Julien Absalon, de la gloire du VTT aux sables brûlants du Maroc
L'année 2026 marque un tournant audacieux dans la carrière sportive de Julien Absalon. L'ancien double champion olympique de VTT, âgé de 45 ans et résidant à Fréjus dans le Var, a décidé de relever un défi hors norme : participer à la 40e édition du mythique Marathon des sables, qui se déroulera du 3 au 13 avril dans le désert marocain.
Une reconversion vers la course à pied
Après avoir dominé le monde du VTT cross-country avec cinq titres mondiaux, Julien Absalon s'est progressivement tourné vers la course à pied. Début mars, il a déjà remporté le 63 km du Ceven'trail, démontrant son adaptation rapide à cette nouvelle discipline. « Mon terrain de jeu étant désormais la course à pied, je vois les choses en grand cette année », confie-t-il avec enthousiasme.

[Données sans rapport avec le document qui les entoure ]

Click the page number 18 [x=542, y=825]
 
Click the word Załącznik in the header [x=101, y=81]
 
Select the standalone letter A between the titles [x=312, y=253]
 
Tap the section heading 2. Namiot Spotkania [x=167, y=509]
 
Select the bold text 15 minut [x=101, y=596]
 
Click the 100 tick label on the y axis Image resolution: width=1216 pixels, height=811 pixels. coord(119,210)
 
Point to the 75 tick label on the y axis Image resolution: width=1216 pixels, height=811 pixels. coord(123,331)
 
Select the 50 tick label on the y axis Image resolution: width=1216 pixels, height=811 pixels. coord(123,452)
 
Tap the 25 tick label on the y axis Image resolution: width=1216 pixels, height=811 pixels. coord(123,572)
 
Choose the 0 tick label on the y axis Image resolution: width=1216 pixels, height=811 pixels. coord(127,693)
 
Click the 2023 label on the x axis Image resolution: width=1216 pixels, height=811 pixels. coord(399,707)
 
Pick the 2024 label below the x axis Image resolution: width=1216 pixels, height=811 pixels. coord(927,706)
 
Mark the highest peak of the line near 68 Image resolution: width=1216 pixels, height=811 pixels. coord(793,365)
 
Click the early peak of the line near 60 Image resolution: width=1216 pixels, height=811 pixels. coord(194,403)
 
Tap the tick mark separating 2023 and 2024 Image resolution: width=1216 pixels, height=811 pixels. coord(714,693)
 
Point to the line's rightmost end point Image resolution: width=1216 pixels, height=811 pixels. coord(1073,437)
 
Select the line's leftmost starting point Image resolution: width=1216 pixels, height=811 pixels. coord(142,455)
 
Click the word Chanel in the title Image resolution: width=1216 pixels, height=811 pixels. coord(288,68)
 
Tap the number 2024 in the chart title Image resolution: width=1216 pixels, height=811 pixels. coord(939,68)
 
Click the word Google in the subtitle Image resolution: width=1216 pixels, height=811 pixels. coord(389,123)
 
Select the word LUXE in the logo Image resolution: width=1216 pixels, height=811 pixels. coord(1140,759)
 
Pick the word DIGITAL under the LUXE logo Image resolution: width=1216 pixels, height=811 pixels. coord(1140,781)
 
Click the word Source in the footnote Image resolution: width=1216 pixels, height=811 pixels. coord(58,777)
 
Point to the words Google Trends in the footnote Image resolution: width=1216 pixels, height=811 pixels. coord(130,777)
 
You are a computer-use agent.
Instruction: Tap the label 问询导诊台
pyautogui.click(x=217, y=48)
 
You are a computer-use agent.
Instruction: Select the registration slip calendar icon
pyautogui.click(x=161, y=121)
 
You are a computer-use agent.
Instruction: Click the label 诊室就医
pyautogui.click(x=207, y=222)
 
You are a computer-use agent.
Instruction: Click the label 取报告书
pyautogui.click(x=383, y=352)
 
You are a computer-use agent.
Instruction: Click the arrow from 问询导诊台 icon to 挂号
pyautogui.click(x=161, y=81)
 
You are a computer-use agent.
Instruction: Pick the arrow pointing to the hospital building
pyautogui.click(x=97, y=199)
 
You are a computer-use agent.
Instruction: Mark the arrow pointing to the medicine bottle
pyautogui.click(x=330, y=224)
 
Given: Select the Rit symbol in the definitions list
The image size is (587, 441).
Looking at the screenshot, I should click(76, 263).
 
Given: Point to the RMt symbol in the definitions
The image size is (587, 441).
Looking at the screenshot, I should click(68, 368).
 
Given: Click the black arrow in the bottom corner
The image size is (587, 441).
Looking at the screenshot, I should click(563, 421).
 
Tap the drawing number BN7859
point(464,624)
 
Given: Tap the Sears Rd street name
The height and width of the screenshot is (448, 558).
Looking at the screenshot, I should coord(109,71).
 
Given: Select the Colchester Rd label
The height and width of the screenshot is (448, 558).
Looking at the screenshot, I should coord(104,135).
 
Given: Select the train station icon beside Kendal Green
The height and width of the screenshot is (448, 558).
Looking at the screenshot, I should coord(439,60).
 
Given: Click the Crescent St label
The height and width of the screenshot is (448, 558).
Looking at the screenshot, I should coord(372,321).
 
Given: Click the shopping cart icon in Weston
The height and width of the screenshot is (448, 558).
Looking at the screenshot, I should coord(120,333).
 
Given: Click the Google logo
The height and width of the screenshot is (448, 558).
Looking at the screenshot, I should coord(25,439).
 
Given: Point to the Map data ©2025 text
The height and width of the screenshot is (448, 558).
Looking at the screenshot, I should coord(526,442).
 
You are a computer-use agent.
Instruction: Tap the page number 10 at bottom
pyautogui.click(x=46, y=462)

Le défi du Marathon des sables : 270 km en autosuffisance
Le Marathon des sables représente une épreuve extrême de 270 kilomètres, répartis en six étapes. La difficulté réside notamment dans une étape reine d'environ cent kilomètres, qui peut durer jusqu'à deux jours pour certains participants. « L'équivalent d'un marathon par jour pendant six jours. On a jusqu'à 30 % de sable par étape. C'est quelque chose de nouveau », explique Absalon.
Les concurrents devront vivre en autosuffisance, dormant à huit sous une tente sur des tapis berbères. « Je suis venu chercher l'aventure. Je n'ai jamais fait de course à étapes. La difficulté va être d'enchaîner les jours avec une récupération pas optimale », ajoute-t-il. Pour alléger son sac, qui pèse un peu plus de 8 kg dont 5 kg de nourriture, il a déconditionné ses repas lyophilisés dans des plastiques plus légers, cherchant à gagner chaque gramme.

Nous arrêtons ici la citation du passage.